The assay was performed in two independent experiments both with and without liver microsomal activation. Each concentration, including the controls, was tested in triplicate. The test item was tested at the following concentrations:

 Pre-Experiment/Experiment I:

 3; 10; 33; 100; 333; 1000; 2500; and 5000 μg/plate

 Experiment II:

 33; 100; 333; 1000; 2500; and 5000 μg/plate

No precipitation of the test item occurred up to the highest investigated dose.

Reduced background growth was observed on the plates incubated with the test item in strains TA 98 and TA 100 in experiment I and in strains TA 1537 and TA 100 in experiment II.

Additional minor toxic effects, evident as a reduction in the number of revertants (below the indication factor of 0.5), occurred in experiment II in strain TA 100 with and without S9 mix at 5000 μg/plate. In experiment I and the remaining test groups of experiment II no further toxic effects were observed.

No substantial increase in revertant colony numbers of any of the five tester strains was observed following treatment with Clevios K Primer W8 dry at any dose level, neither in the presence nor absence of metabolic activation (S9 mix). There was also no tendency of higher mutation rates with increasing concentrations in the range below the generally acknowledged border of biological relevance.

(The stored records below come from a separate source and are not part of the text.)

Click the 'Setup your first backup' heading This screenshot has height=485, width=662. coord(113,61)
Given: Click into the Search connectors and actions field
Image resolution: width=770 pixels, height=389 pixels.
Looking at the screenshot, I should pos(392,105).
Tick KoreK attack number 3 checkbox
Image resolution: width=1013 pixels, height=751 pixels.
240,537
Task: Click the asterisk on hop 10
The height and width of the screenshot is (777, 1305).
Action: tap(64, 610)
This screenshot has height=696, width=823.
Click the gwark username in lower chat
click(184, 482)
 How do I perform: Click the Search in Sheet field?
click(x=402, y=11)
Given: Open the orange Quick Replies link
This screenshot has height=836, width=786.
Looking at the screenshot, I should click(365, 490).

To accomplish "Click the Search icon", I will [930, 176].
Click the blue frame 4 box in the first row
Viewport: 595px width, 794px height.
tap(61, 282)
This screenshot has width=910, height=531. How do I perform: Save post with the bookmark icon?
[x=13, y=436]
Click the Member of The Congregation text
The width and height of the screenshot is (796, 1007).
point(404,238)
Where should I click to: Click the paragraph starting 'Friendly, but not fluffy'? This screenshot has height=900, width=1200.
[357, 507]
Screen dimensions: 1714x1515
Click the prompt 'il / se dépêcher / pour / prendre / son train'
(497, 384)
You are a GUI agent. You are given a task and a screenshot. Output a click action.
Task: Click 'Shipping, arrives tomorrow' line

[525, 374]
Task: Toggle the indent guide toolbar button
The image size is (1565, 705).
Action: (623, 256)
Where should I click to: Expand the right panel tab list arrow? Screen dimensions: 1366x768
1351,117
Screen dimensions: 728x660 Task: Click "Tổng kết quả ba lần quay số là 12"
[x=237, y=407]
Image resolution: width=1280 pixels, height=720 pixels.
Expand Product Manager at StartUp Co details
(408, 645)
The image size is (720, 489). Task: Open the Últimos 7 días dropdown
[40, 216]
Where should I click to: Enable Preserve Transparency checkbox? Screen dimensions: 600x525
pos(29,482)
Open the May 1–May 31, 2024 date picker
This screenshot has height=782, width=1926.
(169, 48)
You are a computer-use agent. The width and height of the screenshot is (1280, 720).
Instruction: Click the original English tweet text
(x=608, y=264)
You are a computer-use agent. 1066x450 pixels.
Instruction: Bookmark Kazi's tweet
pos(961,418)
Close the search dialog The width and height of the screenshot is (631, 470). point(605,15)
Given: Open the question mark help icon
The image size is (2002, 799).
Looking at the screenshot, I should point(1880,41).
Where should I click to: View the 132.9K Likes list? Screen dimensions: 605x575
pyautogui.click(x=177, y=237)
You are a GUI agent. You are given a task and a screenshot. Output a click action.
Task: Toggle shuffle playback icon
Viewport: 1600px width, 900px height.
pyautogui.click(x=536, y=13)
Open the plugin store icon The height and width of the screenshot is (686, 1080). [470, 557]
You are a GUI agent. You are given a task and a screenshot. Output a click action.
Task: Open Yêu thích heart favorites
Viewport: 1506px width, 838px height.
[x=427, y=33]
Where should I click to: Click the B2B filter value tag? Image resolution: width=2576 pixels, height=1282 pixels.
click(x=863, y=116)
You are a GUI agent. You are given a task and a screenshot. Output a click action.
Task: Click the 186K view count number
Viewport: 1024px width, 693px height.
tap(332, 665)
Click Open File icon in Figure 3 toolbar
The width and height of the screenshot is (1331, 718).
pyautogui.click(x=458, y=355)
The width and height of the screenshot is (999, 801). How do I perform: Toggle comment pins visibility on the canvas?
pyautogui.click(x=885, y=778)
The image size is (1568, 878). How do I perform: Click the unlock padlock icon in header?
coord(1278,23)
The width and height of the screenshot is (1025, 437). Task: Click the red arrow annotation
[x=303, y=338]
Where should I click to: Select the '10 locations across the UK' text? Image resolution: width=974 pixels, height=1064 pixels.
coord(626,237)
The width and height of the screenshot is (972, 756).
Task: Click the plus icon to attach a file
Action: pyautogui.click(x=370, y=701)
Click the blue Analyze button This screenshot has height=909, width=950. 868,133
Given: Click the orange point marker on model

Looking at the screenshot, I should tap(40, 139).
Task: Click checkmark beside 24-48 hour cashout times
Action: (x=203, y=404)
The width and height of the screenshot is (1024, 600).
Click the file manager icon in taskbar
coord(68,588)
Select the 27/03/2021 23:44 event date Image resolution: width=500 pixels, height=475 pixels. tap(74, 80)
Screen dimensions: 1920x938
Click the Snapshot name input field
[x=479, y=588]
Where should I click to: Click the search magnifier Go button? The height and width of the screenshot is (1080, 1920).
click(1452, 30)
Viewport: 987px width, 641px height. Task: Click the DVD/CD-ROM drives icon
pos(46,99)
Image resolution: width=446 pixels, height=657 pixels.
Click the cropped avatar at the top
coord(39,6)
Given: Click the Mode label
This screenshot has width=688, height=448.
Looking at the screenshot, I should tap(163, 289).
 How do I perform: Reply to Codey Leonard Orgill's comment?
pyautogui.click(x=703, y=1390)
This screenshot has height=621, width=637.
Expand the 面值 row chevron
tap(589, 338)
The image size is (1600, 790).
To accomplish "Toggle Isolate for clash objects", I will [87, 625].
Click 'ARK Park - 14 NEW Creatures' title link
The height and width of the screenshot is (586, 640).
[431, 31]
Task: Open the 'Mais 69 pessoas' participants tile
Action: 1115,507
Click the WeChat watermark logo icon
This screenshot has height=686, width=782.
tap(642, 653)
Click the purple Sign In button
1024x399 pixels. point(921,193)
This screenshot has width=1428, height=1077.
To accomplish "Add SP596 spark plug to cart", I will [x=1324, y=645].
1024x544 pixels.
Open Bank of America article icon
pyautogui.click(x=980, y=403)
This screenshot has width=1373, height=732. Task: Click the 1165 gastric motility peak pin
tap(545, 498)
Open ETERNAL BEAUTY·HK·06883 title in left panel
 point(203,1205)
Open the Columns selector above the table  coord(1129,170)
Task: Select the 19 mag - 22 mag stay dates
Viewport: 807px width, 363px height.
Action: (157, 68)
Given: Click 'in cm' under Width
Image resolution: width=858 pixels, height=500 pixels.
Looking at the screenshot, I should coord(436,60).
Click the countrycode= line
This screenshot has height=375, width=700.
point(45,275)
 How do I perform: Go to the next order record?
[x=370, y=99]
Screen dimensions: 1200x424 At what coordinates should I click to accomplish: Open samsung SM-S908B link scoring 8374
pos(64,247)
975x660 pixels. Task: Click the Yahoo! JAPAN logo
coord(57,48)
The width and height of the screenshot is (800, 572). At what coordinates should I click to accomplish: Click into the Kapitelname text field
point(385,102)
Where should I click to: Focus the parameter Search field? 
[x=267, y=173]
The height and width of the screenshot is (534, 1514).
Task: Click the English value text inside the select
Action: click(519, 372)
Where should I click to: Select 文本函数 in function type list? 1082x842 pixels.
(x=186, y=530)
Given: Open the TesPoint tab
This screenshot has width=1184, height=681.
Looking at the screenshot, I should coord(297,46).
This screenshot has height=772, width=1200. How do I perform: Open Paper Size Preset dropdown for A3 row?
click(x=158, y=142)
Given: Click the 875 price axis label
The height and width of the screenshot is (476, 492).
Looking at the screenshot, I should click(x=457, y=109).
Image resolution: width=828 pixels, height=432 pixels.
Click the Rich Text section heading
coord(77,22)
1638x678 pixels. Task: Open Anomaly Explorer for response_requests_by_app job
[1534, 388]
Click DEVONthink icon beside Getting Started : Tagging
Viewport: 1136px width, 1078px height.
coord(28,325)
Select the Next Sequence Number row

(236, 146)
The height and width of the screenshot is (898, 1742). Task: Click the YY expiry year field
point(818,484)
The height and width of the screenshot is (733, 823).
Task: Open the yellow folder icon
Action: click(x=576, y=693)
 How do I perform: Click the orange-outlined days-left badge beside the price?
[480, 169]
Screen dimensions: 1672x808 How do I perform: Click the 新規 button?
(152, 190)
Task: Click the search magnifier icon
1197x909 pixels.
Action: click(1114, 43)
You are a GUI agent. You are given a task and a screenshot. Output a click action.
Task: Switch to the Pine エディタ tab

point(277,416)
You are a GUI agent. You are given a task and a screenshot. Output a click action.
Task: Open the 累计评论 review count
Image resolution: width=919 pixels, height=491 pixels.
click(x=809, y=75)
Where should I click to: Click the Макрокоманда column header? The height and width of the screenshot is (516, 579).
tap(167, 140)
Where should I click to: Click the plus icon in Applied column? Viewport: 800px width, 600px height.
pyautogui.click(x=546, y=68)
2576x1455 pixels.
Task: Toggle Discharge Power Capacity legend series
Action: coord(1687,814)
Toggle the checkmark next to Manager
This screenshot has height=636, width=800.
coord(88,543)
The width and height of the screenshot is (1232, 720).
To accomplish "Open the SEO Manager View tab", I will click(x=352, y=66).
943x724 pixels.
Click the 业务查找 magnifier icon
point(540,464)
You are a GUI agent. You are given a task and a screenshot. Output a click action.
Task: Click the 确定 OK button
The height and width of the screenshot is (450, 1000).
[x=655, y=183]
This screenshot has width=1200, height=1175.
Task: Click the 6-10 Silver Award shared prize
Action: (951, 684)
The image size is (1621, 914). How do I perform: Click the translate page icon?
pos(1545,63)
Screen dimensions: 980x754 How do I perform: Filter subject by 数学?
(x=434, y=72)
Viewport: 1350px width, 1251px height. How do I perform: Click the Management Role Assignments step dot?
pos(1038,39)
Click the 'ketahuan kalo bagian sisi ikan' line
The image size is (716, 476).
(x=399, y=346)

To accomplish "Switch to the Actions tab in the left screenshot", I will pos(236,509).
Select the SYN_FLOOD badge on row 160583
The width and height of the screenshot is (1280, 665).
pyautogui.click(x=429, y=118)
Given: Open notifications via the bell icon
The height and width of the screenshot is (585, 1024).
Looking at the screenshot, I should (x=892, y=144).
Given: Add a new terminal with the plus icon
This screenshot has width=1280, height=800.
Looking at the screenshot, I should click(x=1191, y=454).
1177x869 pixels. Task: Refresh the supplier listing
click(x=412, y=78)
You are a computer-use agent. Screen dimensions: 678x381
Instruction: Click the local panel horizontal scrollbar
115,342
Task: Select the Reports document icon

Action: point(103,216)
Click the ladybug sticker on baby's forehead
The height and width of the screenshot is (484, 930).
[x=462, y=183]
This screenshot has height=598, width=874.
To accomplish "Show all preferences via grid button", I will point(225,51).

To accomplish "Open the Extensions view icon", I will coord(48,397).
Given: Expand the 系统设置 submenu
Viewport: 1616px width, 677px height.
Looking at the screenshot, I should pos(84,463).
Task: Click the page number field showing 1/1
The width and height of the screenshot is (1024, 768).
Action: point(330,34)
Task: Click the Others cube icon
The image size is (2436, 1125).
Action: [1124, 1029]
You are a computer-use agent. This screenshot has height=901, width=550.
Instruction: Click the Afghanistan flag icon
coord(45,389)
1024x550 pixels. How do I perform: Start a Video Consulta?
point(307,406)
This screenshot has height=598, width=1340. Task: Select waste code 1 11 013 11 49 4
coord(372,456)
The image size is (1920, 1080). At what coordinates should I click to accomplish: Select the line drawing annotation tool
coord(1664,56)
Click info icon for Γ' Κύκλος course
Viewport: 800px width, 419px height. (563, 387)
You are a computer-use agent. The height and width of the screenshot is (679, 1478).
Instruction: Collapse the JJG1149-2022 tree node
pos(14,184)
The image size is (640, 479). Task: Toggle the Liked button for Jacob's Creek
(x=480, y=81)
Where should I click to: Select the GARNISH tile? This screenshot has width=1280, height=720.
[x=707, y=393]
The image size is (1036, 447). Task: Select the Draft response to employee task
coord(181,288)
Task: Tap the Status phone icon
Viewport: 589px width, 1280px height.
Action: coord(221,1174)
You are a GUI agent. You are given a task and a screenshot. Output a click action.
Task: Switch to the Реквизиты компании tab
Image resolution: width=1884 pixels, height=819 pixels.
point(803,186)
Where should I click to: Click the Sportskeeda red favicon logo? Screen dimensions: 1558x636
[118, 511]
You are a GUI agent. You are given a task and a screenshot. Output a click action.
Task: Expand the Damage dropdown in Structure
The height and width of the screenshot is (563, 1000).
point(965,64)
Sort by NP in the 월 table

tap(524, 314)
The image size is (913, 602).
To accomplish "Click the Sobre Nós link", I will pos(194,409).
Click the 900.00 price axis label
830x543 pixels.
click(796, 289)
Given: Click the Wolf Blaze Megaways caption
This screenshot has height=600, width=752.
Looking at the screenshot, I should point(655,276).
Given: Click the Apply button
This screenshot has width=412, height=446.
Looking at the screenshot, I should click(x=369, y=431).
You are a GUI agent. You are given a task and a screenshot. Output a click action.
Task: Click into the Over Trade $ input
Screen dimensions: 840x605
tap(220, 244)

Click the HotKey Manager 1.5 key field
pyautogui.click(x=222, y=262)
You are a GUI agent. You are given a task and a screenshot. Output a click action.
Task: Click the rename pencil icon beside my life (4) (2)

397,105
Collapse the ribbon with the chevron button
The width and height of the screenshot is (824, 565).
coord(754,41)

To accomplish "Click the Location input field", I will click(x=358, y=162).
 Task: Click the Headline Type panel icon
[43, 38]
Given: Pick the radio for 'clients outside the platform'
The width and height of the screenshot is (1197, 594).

Appropriate reference mutagens were used as positive controls and showed a distinct increase of induced revertant colonies.

In conclusion, it can be stated that during the described mutagenicity test and under the experimental conditions reported, the test item did not induce gene mutations by base pair changes or frameshifts in the genome of the strains used.

Therefore, Clevios K Primer W8 dry is considered to be non-mutagenic in this Salmonella typhimurium reverse mutation assay.

Endpoint conclusion
Endpoint conclusion:
no adverse effect observed (negative)

Additional information

Justification for classification or non-classification

During the described mutagenicity test and under the experimental conditions reported, the test item did not induce gene mutations by base pair changes or frameshifts in the genome of the strains used. Therefore, Clevios K Primer W8 dry is considered to be non-mutagenic in this Salmonella typhimurium reverse mutation assay.